Question and Answer about the order of practice

Question:

Hi James,
hope everything is good with you. I just wanted to ask you in all your years of training, have you found there is a particular sequence that is best to do the exercises in order to extract maximum benefit? For example, doing supplementary practices [walking,trees] followed straight away by sitting, or the other way round.
Would apreciate any advice you could give me in order to gain the most benefit from the practice.

Answer:
this is not an easy question.

Basically one practices the 'spontaneous dao', meaning that through time and training one should spontaneously simply do the appropriate thing at every moment.

This can however be a 'very slippery slope' since we are easily fooled by the human mind into doing things that are really just a product of desire and are nowhere near the real spontanaity of the true dao.

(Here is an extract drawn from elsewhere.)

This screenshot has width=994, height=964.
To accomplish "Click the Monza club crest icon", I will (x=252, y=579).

So, sitting practice immediately after tree practice in the evening is very effective. The balancing effect of pin heng gong can help make quiet sitting more true and effective (ie less forced).

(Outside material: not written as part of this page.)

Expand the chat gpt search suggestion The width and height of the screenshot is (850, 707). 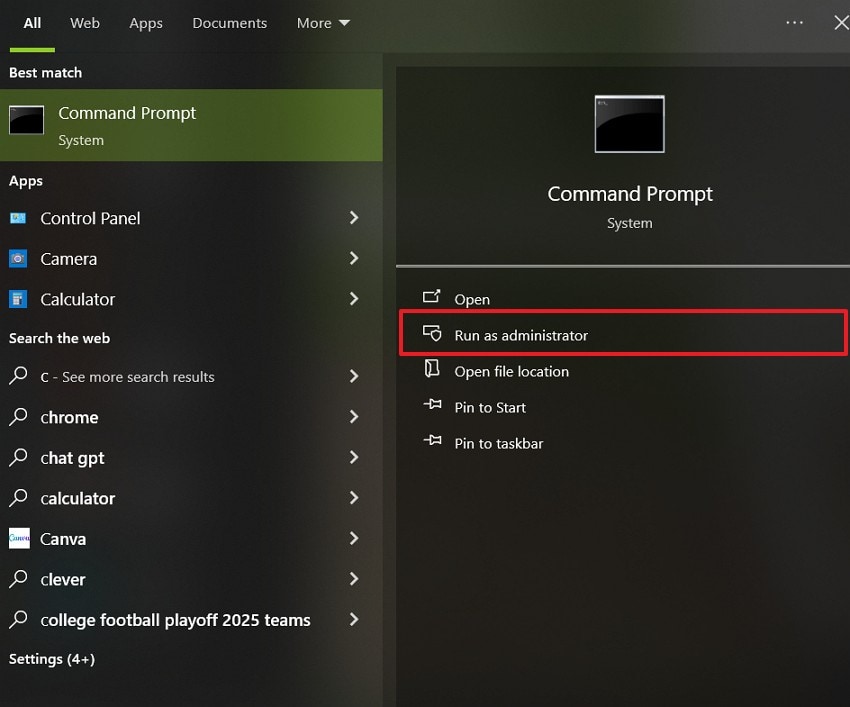point(354,458)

Walking practice is effectively 'building the furnace' and should be followed by nourishment and rest. ( As we did at the retreat, followed by the morning sitting )

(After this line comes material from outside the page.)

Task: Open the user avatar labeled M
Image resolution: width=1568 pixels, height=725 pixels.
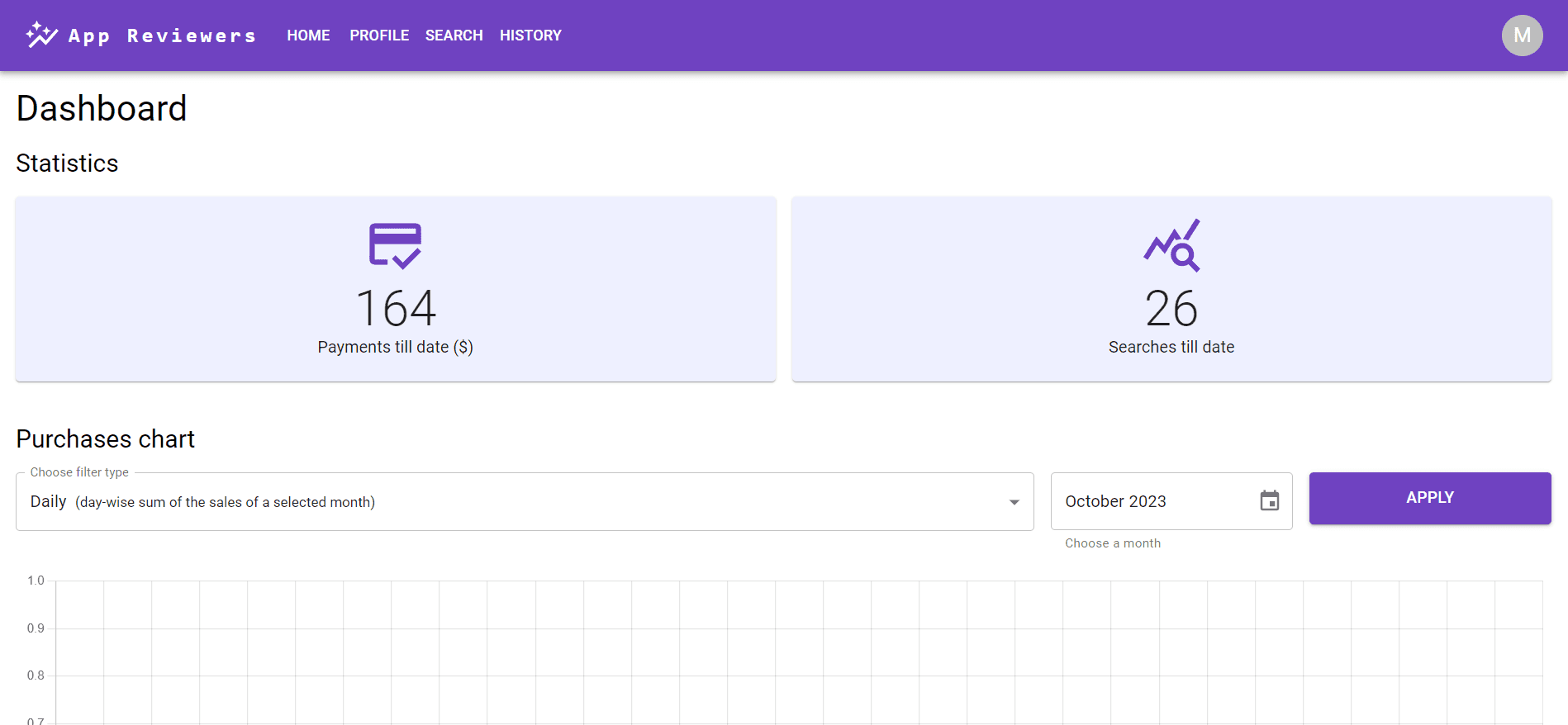Action: [x=1522, y=36]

I have not been able to really tell from my recording whether Master Wang followed different methods in the morning and evening sittings, so I cannot advise there.
I use a method of study where I read the taoist classics for inspiration and focusing, followed by sitting practice. There are a number I find particularily effective.
Thomas Cleary's 'The Inner Teachings of Taoism' (in Chinese is called 'Four Hundred Words on the Gold Elixir') as well as his 'The Secret of the Golden Flower' and his badly titled IMO 'Practical Taoism' are all excellent. I really like Eva Wongs' 'The Tao of health, Longevity and Immortality', a translation of the 'Chung-Lu ch'uan-tao chi' or 'The Teaching of Chung and Lu'. This is a core text of the Northern Branch of the Complete Reality School, of which the Longmen Dao, Master wang's sect is the primary existing line.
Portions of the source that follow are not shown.